Después llegó el asombro. ¿Cómo había podido saber la respuesta a aquella pregunta? Schwartz estaba seguro de que nunca había oído hablar de los logaritmos con anterioridad, y sin embargo la respuesta había surgido en su mente apenas le había sido formulada la pregunta. Schwartz no tenía ni idea del proceso mediante el que había sido calculada. Era como si su mente fuera una entidad independiente que se limitaba a usarle en calidad de portavoz.

¿O quizá había sido matemático antes de su amnesia?

Cada vez le resultaba más difícil esperar a que fuesen transcurriendo los días. Sentía una necesidad creciente de enfrentarse con el mundo y arrancarle una respuesta. Mientras siguiera metido en aquella habitación que le servía de cárcel, donde no era más que un espécimen biológico altamente curioso (la idea se presentó repentinamente en su cerebro), nunca podría averiguar nada.

La oportunidad se presentó al sexto día. Estaban empezando a confiar demasiado en él, y en una ocasión Shekt no cerró la puerta con llave al salir. Allí donde la puerta siempre se cerraba con tanta precisión que incluso el punto en el que se encontraba con la pared resultaba invisible, en esta ocasión quedó una ranura de medio centímetro.

Schwartz esperó para asegurarse de que Shekt no volvería al instante, y después extendió lentamente el brazo hasta poner la mano sobre la lucecita brillante tal y como había visto que hacían frecuentemente quienes salían de la habitación. La puerta se abrió despacio y sin hacer ningún ruido. El pasillo estaba desierto.

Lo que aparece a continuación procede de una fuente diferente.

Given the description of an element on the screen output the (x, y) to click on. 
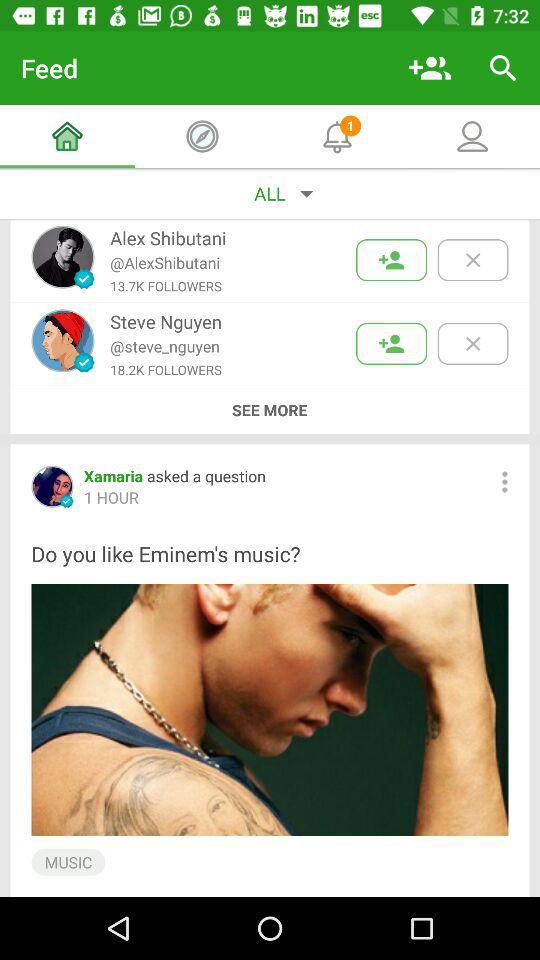
turn on the item above xamaria asked a (269, 409)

Y así fue como Schwartz «huyó».

¿Cómo hubiese podido llegar a imaginarse que la Sociedad de Ancianos había hecho que sus agentes vigilaran el hospital, la habitación y a él mismo durante los seis días que había durado su estancia allí?

6
Temores nocturnos

El palacio del Procurador sólo perdía una parte muy pequeña de su encanto durante la noche. Las flores nocturnas —ninguna variedad era nativa de la Tierra— abrían sus carnosas corolas blancas en festones que extendían su delicada fragancia hasta las paredes mismas del palacio. Las hebras artificiales de silicatos hábilmente entrelazadas en la aleación de aluminio inoxidable que formaba la estructura del palacio emitían un tenue centelleo violeta al sentir el impacto de la luz polarizada de la luna, y éste destacaba contra el brillo metálico que las rodeaba.

Ennius contemplaba las estrellas. Para él eran la belleza más auténtica que se podía llegar a imaginar, porque las estrellas constituían el Imperio.